Shannon-Fano Coding. Shannon-Fano coding is an intuitive procedure for generating a prefix free code. First, one counts the occurrence of all symbols. Then you recursively split characters into halves over and over based on frequencies, with each half either having a 1 or a 0 appended to the end of the codeword.

Huffman Coding. Huffman coding generates a provably optimal prefix free code, unlike Shannon-Fano, which can be suboptimal. First, one counts the occurrence of all symbols, and create a “node” for each symbol. We then merge the two lowest occurrence nodes into a tree with a new supernode as root, with each half either having a 1 or a 0 appended to the beginning of the codeword. We repeat this until all symbols are part of the tree. Resulting code is optimal.

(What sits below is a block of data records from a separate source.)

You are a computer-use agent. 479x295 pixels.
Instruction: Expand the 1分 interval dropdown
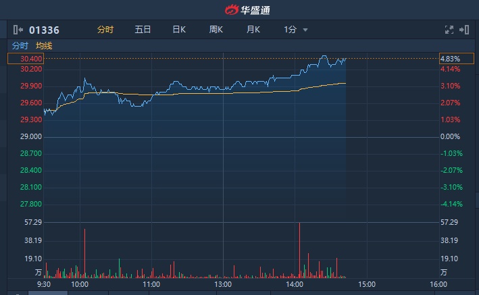point(296,30)
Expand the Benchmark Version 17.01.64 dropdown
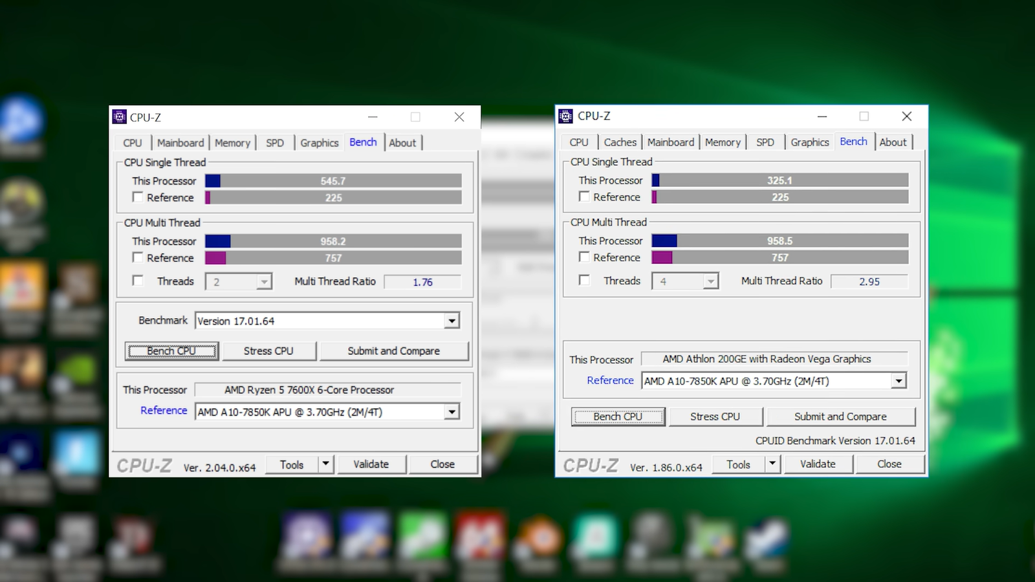The height and width of the screenshot is (582, 1035). click(x=452, y=321)
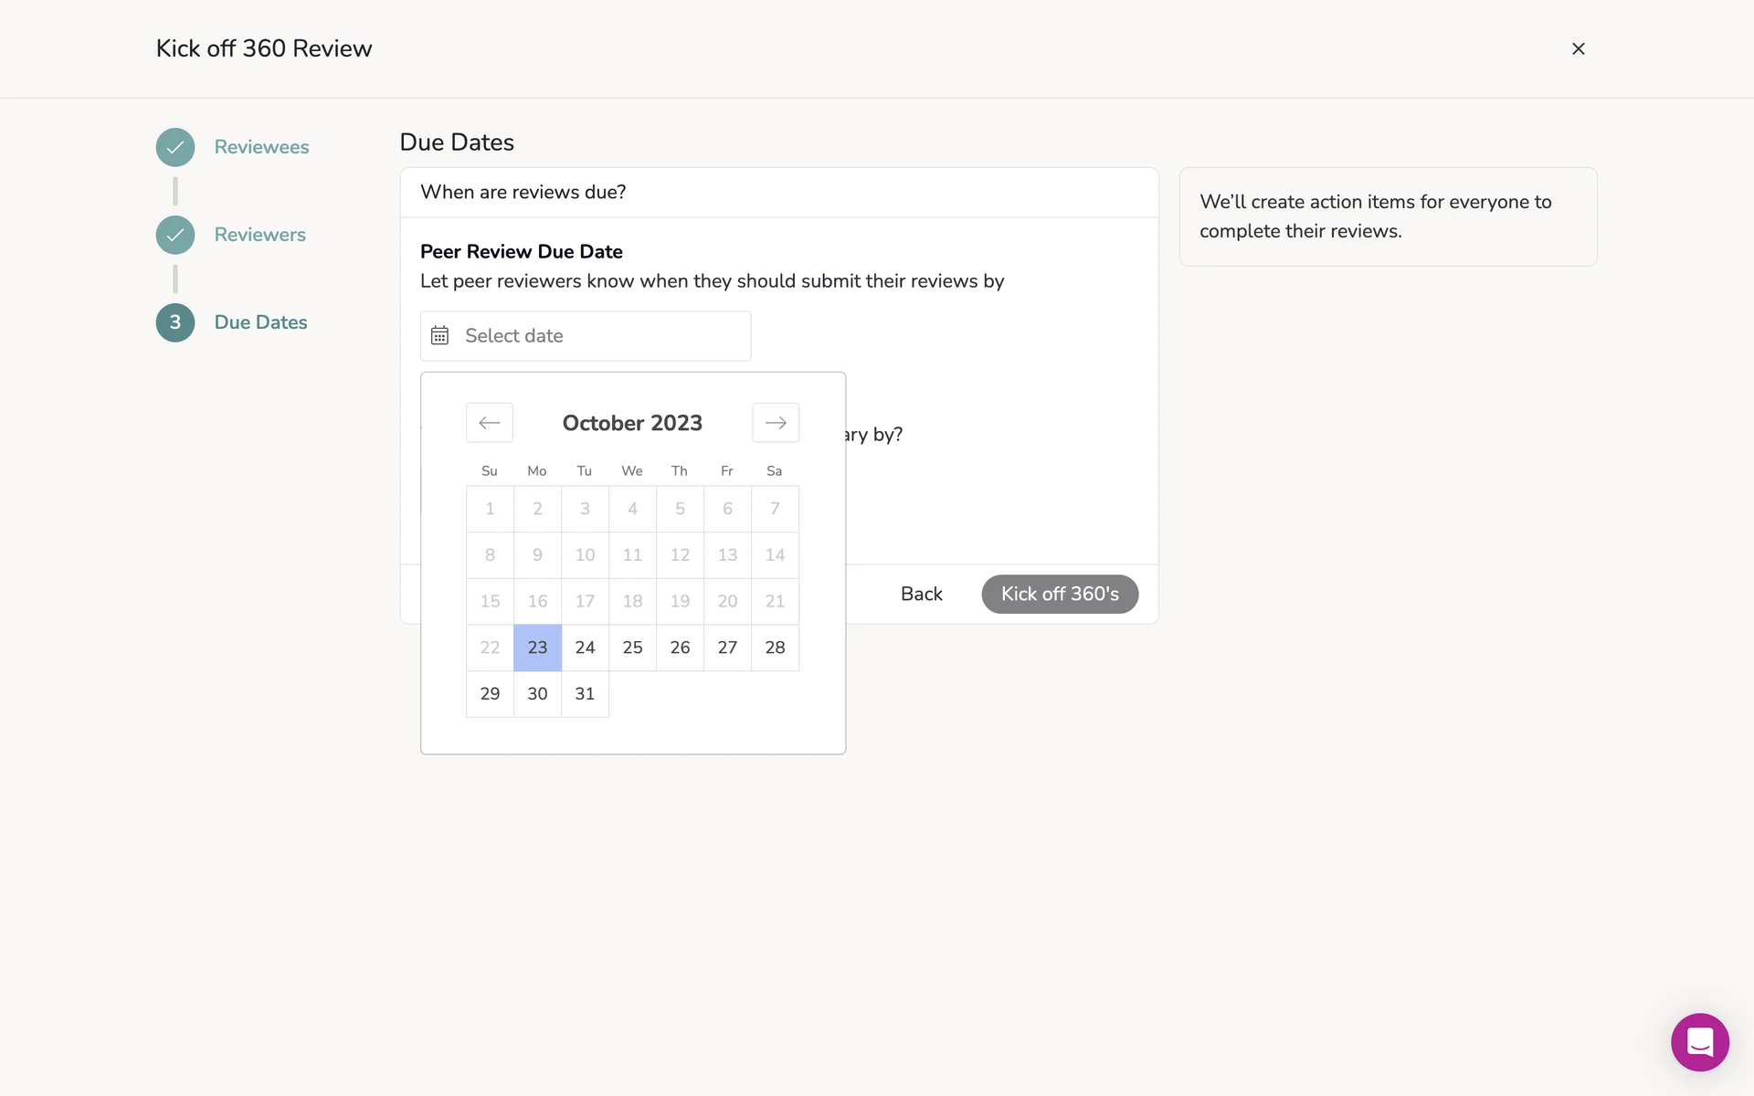Click the previous month arrow in calendar
The height and width of the screenshot is (1096, 1754).
490,423
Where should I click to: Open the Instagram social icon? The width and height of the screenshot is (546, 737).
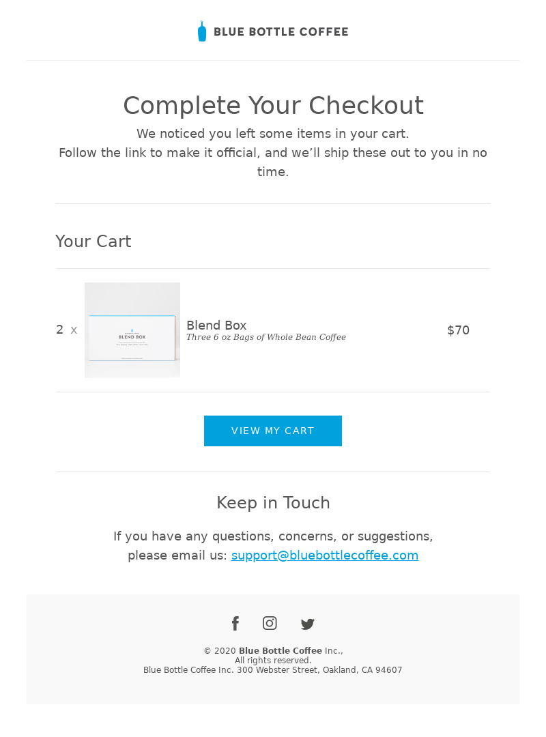point(270,623)
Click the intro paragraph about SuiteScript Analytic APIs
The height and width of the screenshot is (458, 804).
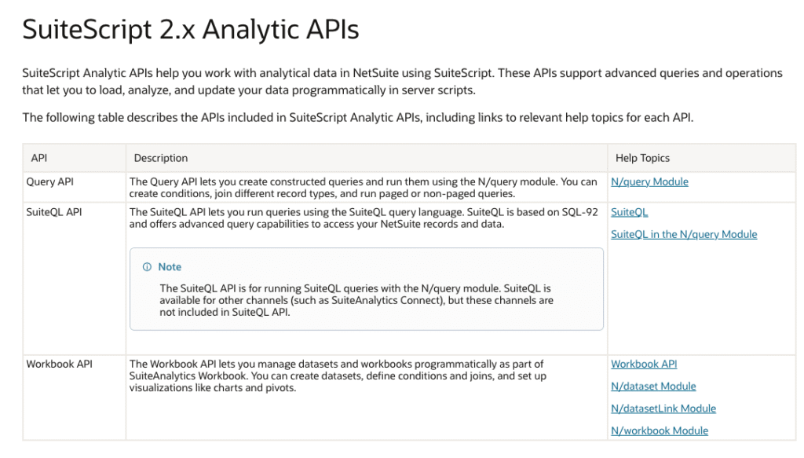pyautogui.click(x=402, y=82)
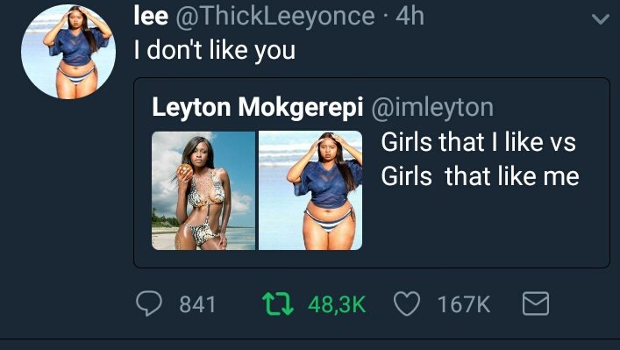Share via the envelope message icon

(x=536, y=304)
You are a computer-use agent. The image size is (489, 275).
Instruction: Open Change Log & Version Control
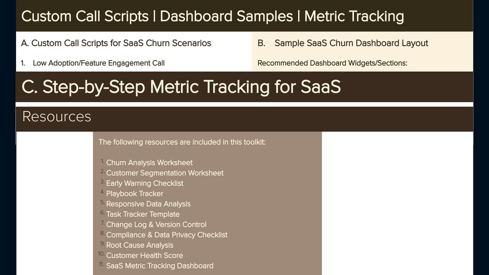pyautogui.click(x=156, y=224)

Huffman Implementation. To compress a sequence of symbols, we count frequencies, build an encoding array and a decoding trie, write the trie to the output, and then look up each symbol in the encoding array and write out the appropriate bit sequence to the output. To decompress, we read in the trie, then repeatedly use longest prefix matching to recover the original symbol.

General Principles Behind Compression. Huffman coding is all about representing common symbols with a small number of bits. There are other ideas, like run length encoding where you replace every character by itself followed by its number of occurrences, and LZW which searches for common repeated patterns in the input. More generally, the goal is to exploit redundancy and existing order in the input.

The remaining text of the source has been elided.